Bernard a, comme à l’accoutumée, fait l’édredon, la laissant s’épuiser à crier, tempêter, s’appliquant intérieurement à cultiver sa  zénitude. Il n’a pas capitulé. De là où elle est, si sa mère peut le voir, elle doit être très fière de lui, satisfaite de constater avec quel soin il a tenté de reconstituer, le plus fidèlement possible, le cadre de sa vie.

Tenté, il est vrai qu’il n’a pu que tenter. Il lui fallait aussi intégrer, dans cette maison natale, le contenu de leur appartement. Tout comme Michèle, il était attaché  à tout ce qu’ils avaient acquis ensemble depuis plus de quarante ans, il avait donc dû opérer des choix et éliminer certains meubles de ses parents. Le large lit capitonné notamment n’avait plus sa place dans aucune chambre. Au cours d’un dialogue intérieur avec sa mère, il s’en était expliqué. Elle ne pouvait que le comprendre…

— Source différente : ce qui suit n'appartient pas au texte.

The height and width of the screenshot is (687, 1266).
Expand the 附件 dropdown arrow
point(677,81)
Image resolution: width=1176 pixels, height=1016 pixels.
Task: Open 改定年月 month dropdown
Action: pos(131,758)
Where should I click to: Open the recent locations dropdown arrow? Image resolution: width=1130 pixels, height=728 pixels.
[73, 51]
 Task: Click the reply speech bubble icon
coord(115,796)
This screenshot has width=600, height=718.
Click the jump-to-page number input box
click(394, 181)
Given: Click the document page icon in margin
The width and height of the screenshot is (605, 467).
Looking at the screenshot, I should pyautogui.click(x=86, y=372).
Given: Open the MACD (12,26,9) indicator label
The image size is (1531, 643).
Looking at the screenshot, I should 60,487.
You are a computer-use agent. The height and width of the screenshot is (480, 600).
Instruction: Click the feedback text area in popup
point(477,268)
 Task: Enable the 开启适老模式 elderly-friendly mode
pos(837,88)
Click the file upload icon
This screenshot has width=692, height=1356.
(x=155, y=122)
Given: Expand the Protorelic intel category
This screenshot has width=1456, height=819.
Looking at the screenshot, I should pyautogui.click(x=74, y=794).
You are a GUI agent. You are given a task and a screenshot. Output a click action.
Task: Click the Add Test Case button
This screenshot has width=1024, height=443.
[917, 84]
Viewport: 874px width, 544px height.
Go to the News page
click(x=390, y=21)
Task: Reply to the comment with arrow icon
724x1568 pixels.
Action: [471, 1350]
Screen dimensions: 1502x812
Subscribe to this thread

A moins que… A moins que de l’au-delà, sa mère ait entrepris de se venger. Qu’elle ait pactisé avec le diable et décidé de brûler, à présent, ce qu’elle avait adoré afin de faire payer à sa belle-fille l’hostilité latente que celle-ci  lui avait toujours témoigné ainsi que ses rebuffades envers Moustache et, à lui, son fils, son manque de fermeté.

 Dans un sursaut de tout son être, Bernard se redresse soudain. Ouvre grand la fenêtre sur le jardin. Respire à pleins poumons. Cette fois, je délire, clame-t-il à haute voix, je deviens fou. Mes élucubrations n’ont aucun sens. Il faut me sortir d’ici. Me changer les idées. Oublier ce capharnaüm. Partir.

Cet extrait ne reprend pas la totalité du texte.